Comme il nous reste beaucoup de choses à faire et que le temps presse, nos amies ont pris les choses en main… Elles nous ont kidnappés pour une expédition surprise. On avait une liste des affaires à prendre et c’est tout ! La destination et le programme étaient inconnus. Nous avons pris la route du Sud cette fois. Avec un premier arrêt au bord d’une route et Laëtitia qui dit « Normalement le départ est après un gros poteau électrique »… Quand on la connait un peu ce n’est pas une phrase rassurante…Vu notre localisation et comme je les avais tannées avec tout ce qu’il nous restait encore à faire sur notre liste, on a deviné notre destination. Nous allions aux sources d’eau chaude de Prony. La randonnée nous conduit jusqu’à une source en particulier qui a été aménagée pour pouvoir s’y baigner et y pique-niquer. Franchement la couche de saleté au-dessus de l’eau ne nous y a pas encourager et nous avons laissé nos maillots de bain dans le sac…Le bassin est alimenté par une rigole qui vient de sous terre et s’écoule après le bassin dans la baie du Carénage avant de rejoindre la mer.
Après avoir déjeuné, nous remontons la rando en sens inverse jusqu’à la voiture pour reprendre la route davantage vers le Sud.
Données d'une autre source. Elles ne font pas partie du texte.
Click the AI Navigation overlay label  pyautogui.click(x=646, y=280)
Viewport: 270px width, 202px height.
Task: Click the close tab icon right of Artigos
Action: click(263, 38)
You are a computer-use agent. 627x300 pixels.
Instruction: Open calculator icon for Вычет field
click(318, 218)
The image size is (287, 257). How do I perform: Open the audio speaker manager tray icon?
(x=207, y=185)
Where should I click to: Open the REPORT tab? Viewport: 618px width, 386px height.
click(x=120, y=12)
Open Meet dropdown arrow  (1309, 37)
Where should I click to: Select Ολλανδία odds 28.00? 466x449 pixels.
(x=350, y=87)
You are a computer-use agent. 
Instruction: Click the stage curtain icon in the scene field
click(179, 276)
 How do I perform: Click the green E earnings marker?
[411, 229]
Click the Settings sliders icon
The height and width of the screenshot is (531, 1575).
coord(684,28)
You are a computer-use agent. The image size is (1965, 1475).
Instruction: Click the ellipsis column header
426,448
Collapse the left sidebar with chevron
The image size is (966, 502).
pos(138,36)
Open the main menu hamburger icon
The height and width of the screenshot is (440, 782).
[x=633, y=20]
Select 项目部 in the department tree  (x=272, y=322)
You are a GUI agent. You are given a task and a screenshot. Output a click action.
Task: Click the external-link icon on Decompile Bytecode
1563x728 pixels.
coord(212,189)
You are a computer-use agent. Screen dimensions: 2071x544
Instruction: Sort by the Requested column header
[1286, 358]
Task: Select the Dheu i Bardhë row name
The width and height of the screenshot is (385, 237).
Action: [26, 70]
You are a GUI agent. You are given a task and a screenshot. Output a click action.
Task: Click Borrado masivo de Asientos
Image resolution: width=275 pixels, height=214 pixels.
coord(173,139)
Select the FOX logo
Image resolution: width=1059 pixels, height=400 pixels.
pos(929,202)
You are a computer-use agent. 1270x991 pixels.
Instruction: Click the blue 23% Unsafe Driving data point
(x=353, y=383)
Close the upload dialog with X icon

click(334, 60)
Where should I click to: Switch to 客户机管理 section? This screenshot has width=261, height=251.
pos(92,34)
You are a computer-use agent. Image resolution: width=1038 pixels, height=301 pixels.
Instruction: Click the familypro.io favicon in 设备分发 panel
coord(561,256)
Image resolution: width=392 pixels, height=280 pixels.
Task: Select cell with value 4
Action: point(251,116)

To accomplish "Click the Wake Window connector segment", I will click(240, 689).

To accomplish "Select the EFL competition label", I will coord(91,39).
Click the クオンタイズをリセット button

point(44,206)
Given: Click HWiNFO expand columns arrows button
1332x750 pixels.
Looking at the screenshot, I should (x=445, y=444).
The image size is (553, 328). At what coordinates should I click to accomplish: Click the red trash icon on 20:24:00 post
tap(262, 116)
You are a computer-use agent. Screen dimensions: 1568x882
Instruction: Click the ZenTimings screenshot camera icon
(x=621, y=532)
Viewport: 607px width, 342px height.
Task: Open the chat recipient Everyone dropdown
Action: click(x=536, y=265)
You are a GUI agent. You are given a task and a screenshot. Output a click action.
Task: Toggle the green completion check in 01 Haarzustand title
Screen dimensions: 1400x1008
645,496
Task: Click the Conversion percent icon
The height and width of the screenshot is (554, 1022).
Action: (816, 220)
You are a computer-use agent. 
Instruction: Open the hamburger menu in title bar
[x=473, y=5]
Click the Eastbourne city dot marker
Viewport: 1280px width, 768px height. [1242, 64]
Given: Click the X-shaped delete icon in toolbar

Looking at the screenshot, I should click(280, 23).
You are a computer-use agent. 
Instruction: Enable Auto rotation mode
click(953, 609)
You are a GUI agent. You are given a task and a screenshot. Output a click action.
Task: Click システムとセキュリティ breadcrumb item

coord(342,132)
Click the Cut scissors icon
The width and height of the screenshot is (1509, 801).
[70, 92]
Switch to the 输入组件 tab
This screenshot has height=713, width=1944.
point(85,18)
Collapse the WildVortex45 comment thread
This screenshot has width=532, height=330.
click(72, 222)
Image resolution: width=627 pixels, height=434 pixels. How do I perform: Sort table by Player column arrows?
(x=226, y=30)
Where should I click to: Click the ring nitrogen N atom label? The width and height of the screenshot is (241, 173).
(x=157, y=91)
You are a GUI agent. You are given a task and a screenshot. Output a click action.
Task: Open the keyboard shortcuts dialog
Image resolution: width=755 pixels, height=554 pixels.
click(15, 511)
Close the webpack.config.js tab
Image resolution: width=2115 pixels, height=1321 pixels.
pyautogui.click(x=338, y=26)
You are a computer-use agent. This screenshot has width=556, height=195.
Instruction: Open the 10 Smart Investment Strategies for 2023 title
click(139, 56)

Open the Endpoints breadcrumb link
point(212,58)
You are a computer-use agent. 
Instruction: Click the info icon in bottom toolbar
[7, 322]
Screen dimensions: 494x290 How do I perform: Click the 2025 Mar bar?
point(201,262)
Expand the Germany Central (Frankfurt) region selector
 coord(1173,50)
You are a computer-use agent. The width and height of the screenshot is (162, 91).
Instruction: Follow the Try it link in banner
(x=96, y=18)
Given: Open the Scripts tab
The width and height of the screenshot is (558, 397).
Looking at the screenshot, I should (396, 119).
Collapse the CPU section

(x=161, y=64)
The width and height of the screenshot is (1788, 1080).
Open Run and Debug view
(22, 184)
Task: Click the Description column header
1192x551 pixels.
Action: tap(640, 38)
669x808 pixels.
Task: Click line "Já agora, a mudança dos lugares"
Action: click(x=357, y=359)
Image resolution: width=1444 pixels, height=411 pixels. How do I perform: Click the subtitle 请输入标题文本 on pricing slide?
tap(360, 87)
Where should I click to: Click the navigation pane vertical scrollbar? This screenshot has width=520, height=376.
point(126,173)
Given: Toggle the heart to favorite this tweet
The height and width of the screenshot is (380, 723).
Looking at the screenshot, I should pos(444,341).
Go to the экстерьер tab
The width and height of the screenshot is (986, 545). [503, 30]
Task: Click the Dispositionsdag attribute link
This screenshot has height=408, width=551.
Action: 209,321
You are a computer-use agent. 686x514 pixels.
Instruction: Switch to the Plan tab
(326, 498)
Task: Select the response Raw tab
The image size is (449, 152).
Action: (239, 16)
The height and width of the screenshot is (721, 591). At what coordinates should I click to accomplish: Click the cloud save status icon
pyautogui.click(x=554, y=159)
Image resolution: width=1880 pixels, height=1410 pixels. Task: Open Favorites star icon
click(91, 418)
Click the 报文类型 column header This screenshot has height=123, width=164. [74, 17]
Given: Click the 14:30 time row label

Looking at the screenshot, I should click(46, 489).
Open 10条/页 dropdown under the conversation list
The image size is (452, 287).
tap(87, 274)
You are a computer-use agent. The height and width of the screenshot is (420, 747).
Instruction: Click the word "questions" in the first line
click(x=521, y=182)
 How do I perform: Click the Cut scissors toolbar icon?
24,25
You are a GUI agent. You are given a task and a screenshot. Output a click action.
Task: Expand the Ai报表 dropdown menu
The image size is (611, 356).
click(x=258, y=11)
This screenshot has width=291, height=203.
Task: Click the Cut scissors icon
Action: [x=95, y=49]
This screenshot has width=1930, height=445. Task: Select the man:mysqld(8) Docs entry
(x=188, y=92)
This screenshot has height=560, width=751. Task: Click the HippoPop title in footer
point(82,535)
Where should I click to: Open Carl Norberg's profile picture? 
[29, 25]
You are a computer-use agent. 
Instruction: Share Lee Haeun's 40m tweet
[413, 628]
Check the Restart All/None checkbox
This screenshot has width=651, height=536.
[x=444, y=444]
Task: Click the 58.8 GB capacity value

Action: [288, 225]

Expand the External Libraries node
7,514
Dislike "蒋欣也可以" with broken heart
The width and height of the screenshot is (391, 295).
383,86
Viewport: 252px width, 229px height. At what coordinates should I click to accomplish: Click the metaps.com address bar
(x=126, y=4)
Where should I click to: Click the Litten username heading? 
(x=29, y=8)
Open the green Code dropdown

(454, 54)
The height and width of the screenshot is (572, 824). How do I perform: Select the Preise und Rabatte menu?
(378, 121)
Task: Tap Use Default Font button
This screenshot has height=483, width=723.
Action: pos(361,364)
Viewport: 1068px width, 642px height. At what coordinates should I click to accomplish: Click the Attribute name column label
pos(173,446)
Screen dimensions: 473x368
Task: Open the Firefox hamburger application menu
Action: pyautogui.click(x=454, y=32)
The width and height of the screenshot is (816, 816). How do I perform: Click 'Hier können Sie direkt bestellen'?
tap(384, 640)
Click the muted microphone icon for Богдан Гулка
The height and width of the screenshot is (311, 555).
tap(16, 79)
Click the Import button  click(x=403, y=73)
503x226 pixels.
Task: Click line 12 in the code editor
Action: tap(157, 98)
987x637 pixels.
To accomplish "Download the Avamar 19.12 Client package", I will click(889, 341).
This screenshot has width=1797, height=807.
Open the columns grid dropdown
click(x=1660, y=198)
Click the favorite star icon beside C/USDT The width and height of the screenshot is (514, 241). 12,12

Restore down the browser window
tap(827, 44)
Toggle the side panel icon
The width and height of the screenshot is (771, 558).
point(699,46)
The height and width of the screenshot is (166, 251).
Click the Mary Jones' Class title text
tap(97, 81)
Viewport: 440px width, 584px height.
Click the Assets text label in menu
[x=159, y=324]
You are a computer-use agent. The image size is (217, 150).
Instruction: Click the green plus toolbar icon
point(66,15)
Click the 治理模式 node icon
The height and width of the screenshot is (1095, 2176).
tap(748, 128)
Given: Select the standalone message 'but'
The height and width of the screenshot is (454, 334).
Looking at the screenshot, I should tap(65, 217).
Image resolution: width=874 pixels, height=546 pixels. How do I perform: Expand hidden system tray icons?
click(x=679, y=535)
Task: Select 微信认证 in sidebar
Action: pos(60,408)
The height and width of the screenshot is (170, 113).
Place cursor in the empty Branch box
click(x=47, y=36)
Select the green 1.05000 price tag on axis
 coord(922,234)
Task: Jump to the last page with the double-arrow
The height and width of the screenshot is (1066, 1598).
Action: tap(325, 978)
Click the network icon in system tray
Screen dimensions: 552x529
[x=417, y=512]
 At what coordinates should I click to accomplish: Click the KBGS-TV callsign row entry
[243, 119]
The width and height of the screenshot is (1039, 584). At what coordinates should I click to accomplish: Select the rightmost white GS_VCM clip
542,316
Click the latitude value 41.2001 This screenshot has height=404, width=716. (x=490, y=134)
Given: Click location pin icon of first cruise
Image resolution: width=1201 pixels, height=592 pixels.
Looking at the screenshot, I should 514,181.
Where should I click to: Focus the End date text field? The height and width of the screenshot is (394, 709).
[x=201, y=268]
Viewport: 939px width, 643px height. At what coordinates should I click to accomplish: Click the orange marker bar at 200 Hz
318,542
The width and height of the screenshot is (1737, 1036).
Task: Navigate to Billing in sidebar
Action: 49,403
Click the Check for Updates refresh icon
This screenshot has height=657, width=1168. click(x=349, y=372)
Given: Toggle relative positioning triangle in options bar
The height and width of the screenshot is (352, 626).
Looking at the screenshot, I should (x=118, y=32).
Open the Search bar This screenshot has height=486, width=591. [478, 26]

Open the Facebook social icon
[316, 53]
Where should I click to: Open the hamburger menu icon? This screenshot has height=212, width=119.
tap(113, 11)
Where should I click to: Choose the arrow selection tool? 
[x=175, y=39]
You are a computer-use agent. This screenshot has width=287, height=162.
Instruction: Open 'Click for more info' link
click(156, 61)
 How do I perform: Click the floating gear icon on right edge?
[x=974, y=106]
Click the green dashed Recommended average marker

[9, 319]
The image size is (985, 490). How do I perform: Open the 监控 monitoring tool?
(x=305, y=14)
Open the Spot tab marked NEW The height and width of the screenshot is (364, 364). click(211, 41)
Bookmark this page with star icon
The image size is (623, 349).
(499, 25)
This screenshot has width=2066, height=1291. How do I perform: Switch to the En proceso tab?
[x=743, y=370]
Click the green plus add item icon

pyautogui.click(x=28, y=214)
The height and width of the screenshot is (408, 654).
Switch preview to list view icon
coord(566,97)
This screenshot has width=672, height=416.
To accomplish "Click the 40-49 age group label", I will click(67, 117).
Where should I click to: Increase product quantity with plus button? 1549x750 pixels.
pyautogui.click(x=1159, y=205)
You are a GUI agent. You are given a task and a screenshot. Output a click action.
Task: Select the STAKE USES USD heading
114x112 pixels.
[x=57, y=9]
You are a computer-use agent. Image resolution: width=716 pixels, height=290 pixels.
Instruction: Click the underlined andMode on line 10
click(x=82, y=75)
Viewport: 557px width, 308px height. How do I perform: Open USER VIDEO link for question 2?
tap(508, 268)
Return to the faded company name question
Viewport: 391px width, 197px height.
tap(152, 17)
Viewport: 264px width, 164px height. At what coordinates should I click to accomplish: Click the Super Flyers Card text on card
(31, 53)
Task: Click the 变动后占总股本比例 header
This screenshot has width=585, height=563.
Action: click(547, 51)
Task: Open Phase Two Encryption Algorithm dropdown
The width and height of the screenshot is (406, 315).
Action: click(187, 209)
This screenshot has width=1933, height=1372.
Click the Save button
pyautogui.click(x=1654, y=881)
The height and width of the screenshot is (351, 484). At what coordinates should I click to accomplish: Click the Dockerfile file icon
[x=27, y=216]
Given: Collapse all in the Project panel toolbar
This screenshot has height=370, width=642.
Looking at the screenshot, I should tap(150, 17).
Nous nous dirigeons vers le Cap N’Dua. Le Cap, c’est le Sud du Sud du Sud de la Grande Terre. On peut y voir l’île des pins en face qui est à 55km. C’est aussi là que se situe l’observatoire à baleines. Par chance, nous en avons vu une ! Mais le temps de sortir l’appareil qu’elle était déjà partie … Nous sommes restés quelques temps à l’observatoire mais pas de copines en vue donc nous avons repris la route de Nouméa. Ce fût une super journée ! Merci encore à elles !!!! ❤
Avec ma coloc je suis allée à Farino, pour faire du camping et de la rando. Nous sommes parties avec quelques amis à elle qui nous ont rejoint au camping. En les attendant, nous avons fait une petite randonnée à côté du refuge de Farino où nous campions. C’est le sentier de la petite cascade. Devinez quoi ? Au bout il y a une petite cascade ! La rando était mignonne et l’arrivée encore plus. Nous y sommes restées un petit moment et pris notre déjeuner en haut de la cascade.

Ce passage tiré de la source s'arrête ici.